Sgt Pepper at Abbey RoadThey’ve kept Studio 2 at Abbey Road looking much the way it did in 1967. The walls and movable screens are still covered with the sort of perforated acoustic pasteboard once found in record-shop listening booths. If you look up, you’ll see the window high in the wall through which George Martin looked down from the control room on “the boys”, as he always called them. Behind the cupboard doors you might even find random things to scrape or shake, as the need arises. There are scuffs and stains; like the interior of a vintage car, it has a patina.

It’s a tourist attraction now, of course; apparently you can have your wedding there, which is useful for EMI since the demand for big recording studios is no longer what it was. But there can’t be a better place in the world to listen to the 50th anniversary edition of Sgt Pepper’s Lonely Hearts Club Band, which was almost entirely recorded there before being sent out into the world on June 1, 1967.

Last Monday, half a century later, about 100 people gathered in Studio 2 to listen to Giles Martin, son of George and inheritor of the mantle of sonic curator of the Beatles’ legacy, as he talked about remixing Sgt Pepper and then played the 96kHz/24bit result over a rather lavish sound system.

Some of those to whom the record always sounded pretty decent in any circumstances will inevitably harbour reservations about such a project. On the other hand, it sounded fantastic — as it was almost bound to do, given the emotional resonance of the setting. But there’s no doubt that the ministrations of Martin fils have exposed elements of the music inevitably obscured in the original mixdown from the four-track tape, and by the perfunctory way the original stereo mix was achieved at a time when only the mono version really mattered.

As often happens when you listen really closely to the Beatles, the most striking thing is what a great band they were, irrespective of all the trappings. “They really dug in,” Martin observed. “They didn’t play quietly ever.” That’s a bit of an exaggeration, but the vicious guitars on the introduction, the wonderful swing-time bass on “With a Little Help From My Friends”, the fabulous tangle of sitars, tamburas and dilrubas on “Within You, Without You”, and the great drumming on “Lovely Rita” and the Lennon sections of “A Day in the Life” are all brought to the fore or otherwise enhanced by the subtle rebalancing of individual levels. An album so rich in incidental detail — to a degree arguably beyond the capacity of the technology then available — can certainly benefit from such restoration, if handled with care and sensitivity.
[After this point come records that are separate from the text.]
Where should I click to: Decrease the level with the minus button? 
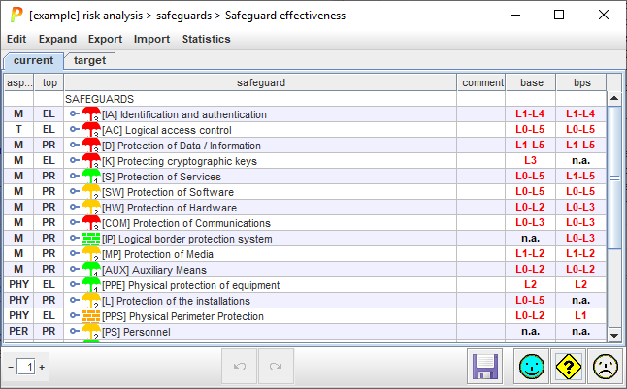click(x=10, y=367)
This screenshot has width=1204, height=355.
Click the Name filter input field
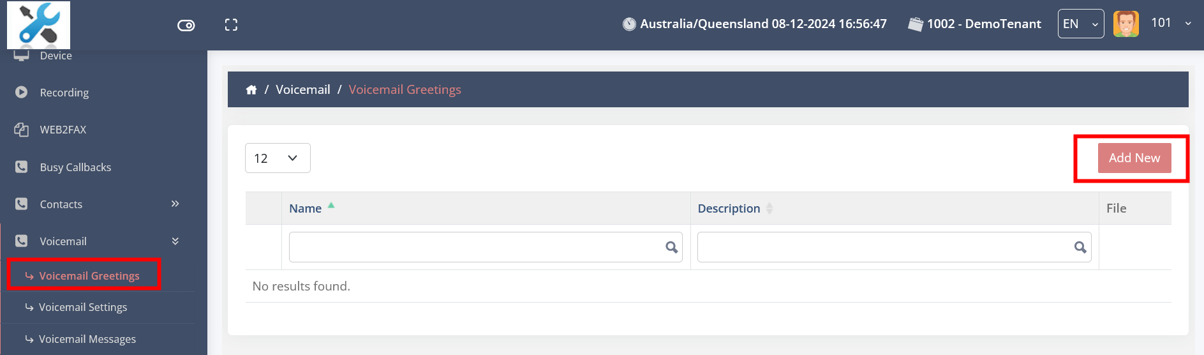tap(475, 247)
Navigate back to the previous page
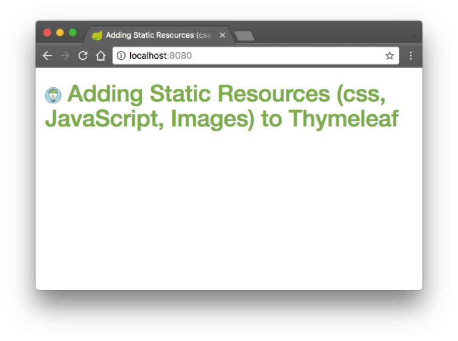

I remember being in a record shop on the morning that Sgt Pepper arrived. I’d once had a Saturday job there, so I was allowed to take the first copy out of EMI’s brown cardboard box, put it on the shop turntable, and listen while examining the lavish packaging. I found it impressive, of course, but nowhere near as engaging as Rubber Soul, Revolver, Help! or With the Beatles. I still feel that way. Giles Martin calls these sessions “the pinnacle of their collaboration — the happiest time they ever had in the studio”, and presumably he had his father’s word for that. The songs and the approach to presenting them were certainly a product of what he calls “the accelerative universe” in which they were living at the time. But, while admiring the artistry and the breadth of imagination that went into “Being for the Benefit of Mr Kite” or “When I’m Sixty-four”, I wouldn’t care if I never heard half Sgt Pepper‘s songs again.

“A Day in the Life” and “She’s Leaving Home” are masterpieces, of course (and it took Monday’s playback to make me realise what a great line “Leaving the note that she hoped would say more” is). As, it goes without saying, are “Strawberry Fields Forever” and “Penny Lane”, recorded at the start of the album sessions in November 1966 and included in the various formats in which the 50th anniversary edition will appear in the last week of May (full details here) — although Martin dismissed the notion that those two tracks should now be inserted into some kind of revisionist running order. That was just one of the “spiritual and technical challenges” he talked about having faced, and on this one he made the right call.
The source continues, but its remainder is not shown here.